Jeff Edwards has over 18 years of investment experience and is a Partner at NovaQuest Capital Management. He is responsible for transaction origination, investment policy, fundraising, and the day-to-day management of NovaQuest Capital Management. In addition, he directs the Private Equity team in acquisitions, divestitures, and oversight of portfolio companies.
Prior to joining NovaQuest, Jeff co-led the Principal Investment Private Equity program at the Teacher Retirement System of Texas, leading the efforts in the Healthcare and Industrial sectors across a variety of geographies. In that role, he was responsible for making investment decisions, deal origination, as well as portfolio construction and portfolio management.
Jeff’s previous experience also includes M&A advisory work for Raymond James Capital Markets, focusing on middle-market companies. He also worked for State Street Global Markets (SSGM). His efforts were focused on private equity fund formation, portfolio management, and investment due diligence. Before moving back to the capital markets sector, Jeff worked in finance and administrative roles in the healthcare industry with Carolinas HealthCare Systems and HCA, Inc. He started his career with the middle market investment bank RW Baird.

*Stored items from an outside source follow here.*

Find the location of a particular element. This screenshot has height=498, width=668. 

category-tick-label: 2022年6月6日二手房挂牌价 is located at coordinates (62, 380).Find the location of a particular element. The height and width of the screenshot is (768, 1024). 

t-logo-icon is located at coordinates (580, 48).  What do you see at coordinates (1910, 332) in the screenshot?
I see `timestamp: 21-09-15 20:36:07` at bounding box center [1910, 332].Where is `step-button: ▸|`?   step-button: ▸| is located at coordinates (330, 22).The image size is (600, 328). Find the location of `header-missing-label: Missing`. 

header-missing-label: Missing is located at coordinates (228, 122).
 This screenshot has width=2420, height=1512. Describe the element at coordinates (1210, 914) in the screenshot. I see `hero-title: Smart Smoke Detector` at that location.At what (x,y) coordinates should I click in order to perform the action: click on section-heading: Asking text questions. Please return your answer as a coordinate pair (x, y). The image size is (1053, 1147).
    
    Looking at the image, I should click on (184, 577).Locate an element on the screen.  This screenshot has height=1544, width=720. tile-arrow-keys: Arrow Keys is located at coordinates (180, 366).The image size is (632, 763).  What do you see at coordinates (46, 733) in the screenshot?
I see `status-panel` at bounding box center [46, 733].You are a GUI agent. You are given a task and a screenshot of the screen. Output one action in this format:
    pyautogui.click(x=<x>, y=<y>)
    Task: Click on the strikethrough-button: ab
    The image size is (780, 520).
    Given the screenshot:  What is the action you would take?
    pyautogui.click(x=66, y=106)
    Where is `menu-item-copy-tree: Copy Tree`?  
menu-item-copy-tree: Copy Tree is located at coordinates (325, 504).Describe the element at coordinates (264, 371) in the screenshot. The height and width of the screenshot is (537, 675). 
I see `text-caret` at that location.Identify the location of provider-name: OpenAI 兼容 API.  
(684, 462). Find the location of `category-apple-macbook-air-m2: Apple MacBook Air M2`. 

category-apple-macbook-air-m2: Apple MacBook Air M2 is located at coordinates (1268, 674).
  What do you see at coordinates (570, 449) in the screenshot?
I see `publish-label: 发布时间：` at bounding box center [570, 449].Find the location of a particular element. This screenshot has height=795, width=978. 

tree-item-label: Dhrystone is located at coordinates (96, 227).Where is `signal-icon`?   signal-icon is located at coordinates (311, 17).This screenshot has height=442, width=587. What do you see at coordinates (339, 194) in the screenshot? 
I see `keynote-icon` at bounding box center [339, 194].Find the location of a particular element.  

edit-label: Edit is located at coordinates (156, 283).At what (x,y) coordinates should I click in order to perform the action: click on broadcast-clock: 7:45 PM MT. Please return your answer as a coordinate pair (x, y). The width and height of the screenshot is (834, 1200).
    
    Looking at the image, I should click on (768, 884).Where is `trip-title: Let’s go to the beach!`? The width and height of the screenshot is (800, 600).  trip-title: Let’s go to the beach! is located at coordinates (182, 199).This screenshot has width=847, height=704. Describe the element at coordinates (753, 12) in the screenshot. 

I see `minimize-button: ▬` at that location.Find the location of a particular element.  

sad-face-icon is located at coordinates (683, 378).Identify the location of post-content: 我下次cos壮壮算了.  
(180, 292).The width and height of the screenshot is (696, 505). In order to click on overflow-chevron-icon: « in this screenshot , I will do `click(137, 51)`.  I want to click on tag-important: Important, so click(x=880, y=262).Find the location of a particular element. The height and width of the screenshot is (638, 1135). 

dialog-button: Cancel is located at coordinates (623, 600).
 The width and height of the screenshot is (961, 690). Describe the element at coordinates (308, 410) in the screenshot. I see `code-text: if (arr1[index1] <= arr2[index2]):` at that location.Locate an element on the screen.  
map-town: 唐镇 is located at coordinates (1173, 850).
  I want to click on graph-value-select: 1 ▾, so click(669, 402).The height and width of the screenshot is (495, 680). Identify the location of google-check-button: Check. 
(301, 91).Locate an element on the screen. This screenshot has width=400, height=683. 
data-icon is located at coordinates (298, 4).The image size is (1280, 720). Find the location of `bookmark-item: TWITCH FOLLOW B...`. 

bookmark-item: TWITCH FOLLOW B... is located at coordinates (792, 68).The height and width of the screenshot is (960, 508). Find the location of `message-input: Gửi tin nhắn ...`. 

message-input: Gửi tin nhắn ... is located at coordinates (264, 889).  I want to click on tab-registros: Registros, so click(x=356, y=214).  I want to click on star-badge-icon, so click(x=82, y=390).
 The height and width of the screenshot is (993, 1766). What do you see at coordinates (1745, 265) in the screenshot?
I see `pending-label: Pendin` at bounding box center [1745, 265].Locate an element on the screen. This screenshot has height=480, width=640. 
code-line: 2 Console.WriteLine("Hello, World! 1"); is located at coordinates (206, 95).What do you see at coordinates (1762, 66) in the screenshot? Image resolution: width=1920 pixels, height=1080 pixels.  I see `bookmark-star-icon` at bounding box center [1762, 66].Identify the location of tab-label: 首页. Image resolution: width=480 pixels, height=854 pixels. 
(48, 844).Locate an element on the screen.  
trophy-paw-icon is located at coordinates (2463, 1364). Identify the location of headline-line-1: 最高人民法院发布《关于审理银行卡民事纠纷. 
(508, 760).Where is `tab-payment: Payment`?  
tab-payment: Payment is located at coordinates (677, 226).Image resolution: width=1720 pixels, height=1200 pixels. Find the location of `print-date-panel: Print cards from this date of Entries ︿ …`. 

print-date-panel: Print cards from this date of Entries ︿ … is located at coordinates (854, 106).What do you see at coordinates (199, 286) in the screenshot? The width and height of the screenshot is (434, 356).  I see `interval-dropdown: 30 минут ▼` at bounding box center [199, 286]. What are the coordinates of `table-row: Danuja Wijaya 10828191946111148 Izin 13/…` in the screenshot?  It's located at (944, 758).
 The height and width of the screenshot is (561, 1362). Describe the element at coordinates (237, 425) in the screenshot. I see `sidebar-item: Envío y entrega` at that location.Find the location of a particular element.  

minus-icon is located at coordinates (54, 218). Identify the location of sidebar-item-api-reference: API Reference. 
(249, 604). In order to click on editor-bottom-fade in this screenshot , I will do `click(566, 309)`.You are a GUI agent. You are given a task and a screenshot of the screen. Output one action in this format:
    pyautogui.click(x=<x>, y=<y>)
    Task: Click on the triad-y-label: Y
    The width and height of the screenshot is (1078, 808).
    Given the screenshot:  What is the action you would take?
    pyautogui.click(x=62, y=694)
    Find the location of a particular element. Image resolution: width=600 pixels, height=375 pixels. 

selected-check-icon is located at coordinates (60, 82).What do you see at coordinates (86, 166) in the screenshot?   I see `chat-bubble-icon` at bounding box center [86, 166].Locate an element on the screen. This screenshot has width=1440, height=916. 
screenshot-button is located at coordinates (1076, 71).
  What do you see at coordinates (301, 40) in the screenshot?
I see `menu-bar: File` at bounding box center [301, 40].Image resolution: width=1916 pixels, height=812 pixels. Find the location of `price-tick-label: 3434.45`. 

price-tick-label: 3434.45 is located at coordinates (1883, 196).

Jeff received an MBA from the University of North Carolina at Chapel Hill, an MSF from Boston College, and a BA from the University of Tennessee at Knoxville. He is also a CAIA Charter Holder.
Amelia Wall Warner, PharmD, RPH
Amelia Wall Warner has more than 20 years of healthcare and management experience. Currently, Amelia is the Founder and CEO of Clinical Trial Concepts, Inc., specializing in SaaS for the pharmaceutical industry.
She also founded Global Specimen Solutions, Inc, an innovative specimen management CRO and Informatics Company, and sold the company to LabCorp in December 2017. Previously, Amelia served as Head of Clinical Pharmacogenomics/ Clinical Specimen Management for Merck and Head of Pharmacogenomics for the Children’s Hospital of Philadelphia.
Amelia is also the former CEO and President of Gentris Corporation, successfully leading the operational and financial turnaround of the company that resulted in the acquisition by Cancer Genetics, Inc.
Amelia received her doctorate from University of North Carolina and completed residency and fellowship training at St Jude Children’s Research Hospital. She has held numerous leadership roles and won industry awards including invited PhRMA representative to ICH E16 and Chair (selected by her peers), Industry Pharmacogenomics Working Group.